Sunday, February 18, 2018

                                         BALL'S  THEOREM

Mustelid finds Tim Ball incredible

RICHARD CONNOLLEY WRITES:
"There's been a long-running lawsuit of Andrew Weaver against Tim Ball, who said naughty things about him. For background, or the-right-guys-won, see the Smoggies or Sou or doubtless others. And you can read the judgement itself. If you'd like to be told that TB won, then WUWT is your source; or in somewhat more detail, but be careful how much of that you read because even they can't help but quote some incriminating material. Judith Curry has a reasonably balanced set of quotes which cannot but look bad for TB, but of course she can't help veering off to her hobby-horse, Mann.
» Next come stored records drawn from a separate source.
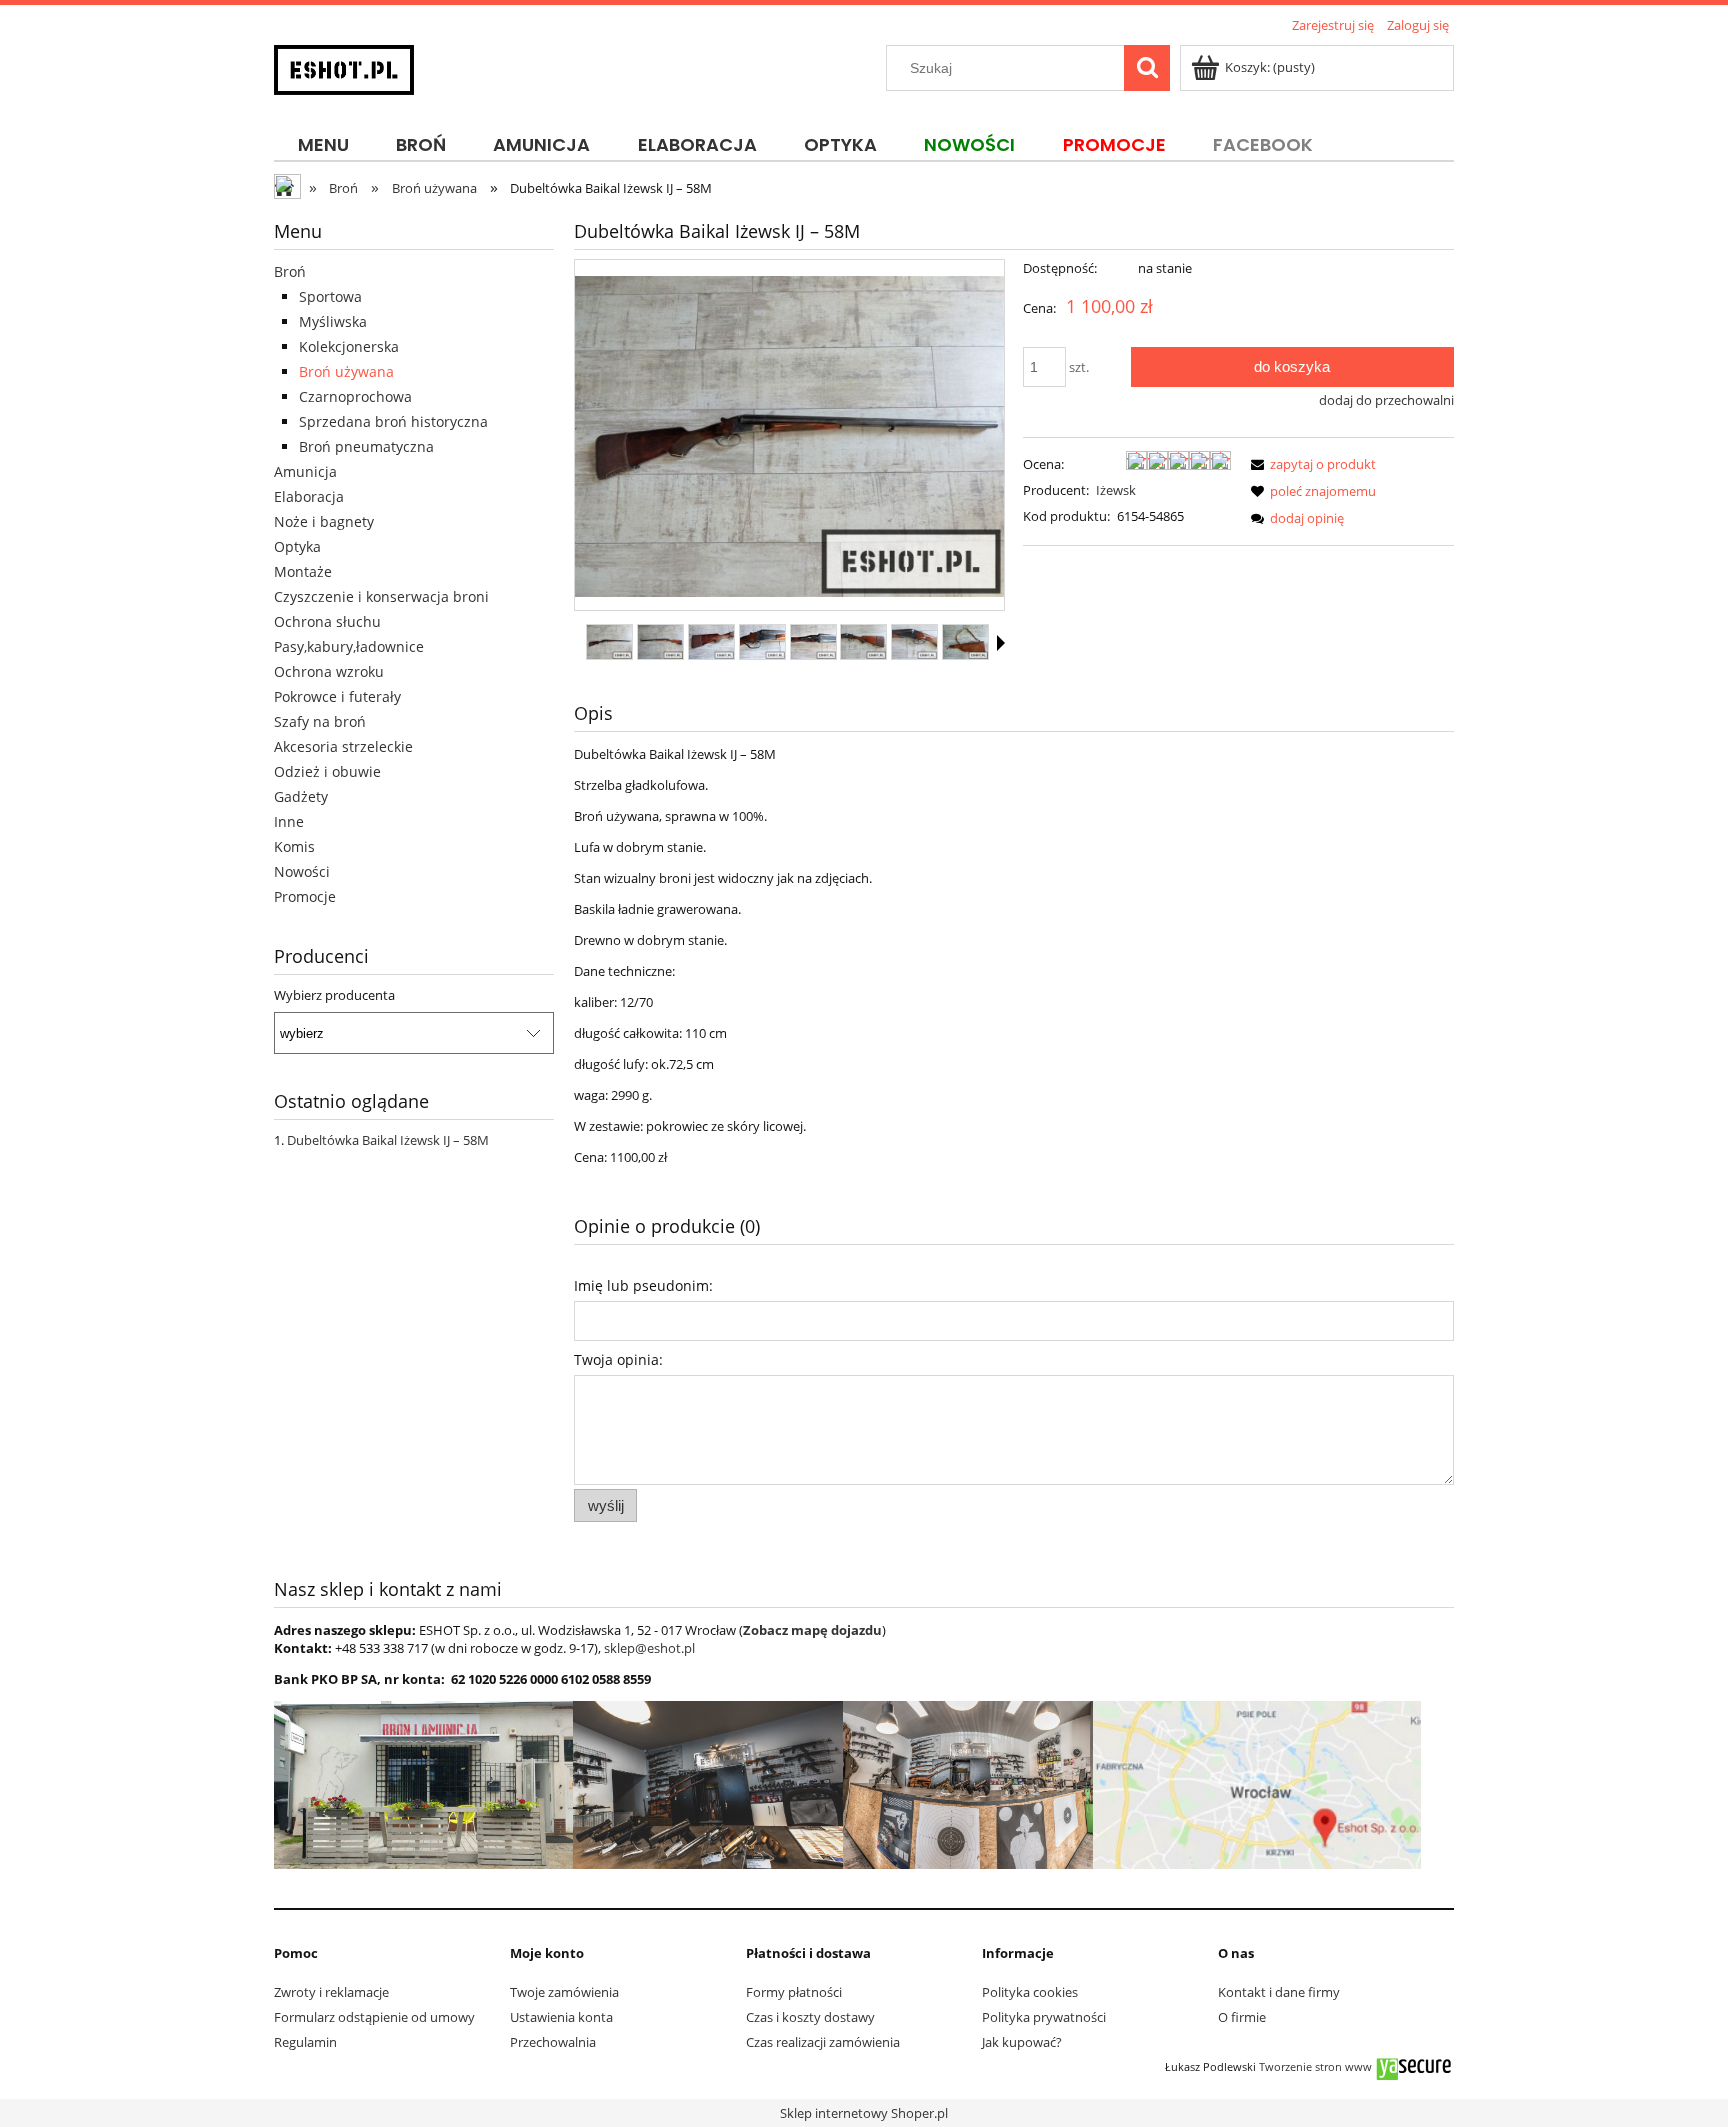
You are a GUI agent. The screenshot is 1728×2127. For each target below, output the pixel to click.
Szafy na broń (320, 721)
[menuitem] (323, 145)
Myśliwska (333, 321)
The main substance of the judge's conclusion is that

the Article is poorly written and does not advance credible arguments in favour of Dr. Ball’s theory about the corruption of climate science. Simply put, a reasonably thoughtful and informed person who reads the Article is unlikely to place any stock in Dr. Ball’s views, including his views of Dr. Weaver as a supporter of conventional climate science. In Vellacott v. Saskatoon Star Phoenix Group Inc. et al, 2012 SKQB 359 [Vellacott], the court found that certain published comments were not defamatory because they were so ludicrous and outrageous as to be unbelievable and therefore incapable of lowering the reputation of the plaintiff in the minds of right-thinking persons (at para. 70). While the impugned words here are not as hyperbolic as the words in Vellacott, they similarly lack a sufficient air of credibility to make them believable and therefore potentially defamatory.

There is more, which I'll get to, but that's the main point; and of course, it is the version that makes Ball the loser: his article cannot be defamatory, because it isn't credible to any but the credulous."
For a more disinterested legal commentary, WUWT offers:
Tim Ball’s Victory in the First Climate Lawsuit Judgment – The Backstory
By, wait for it      Dr. Tim Ball



This is not a polar bear
In one of his better efforts, Ball proposed changes in 16th & 17th century landscape painting as  a proxy for  cosmic rays.
The noted Hudson Bay blanket authority and Canadian goose historian theorized that increased cloud cover in paintings constituted a better cosmic ray flux proxy than the inconvenient CERN cloud chamber results. He opined in WUWT that the  shift in baroque painting, from  blue skies  to  cloudy gray, signified that rising cosmic rays must have caused the Little Ice Age.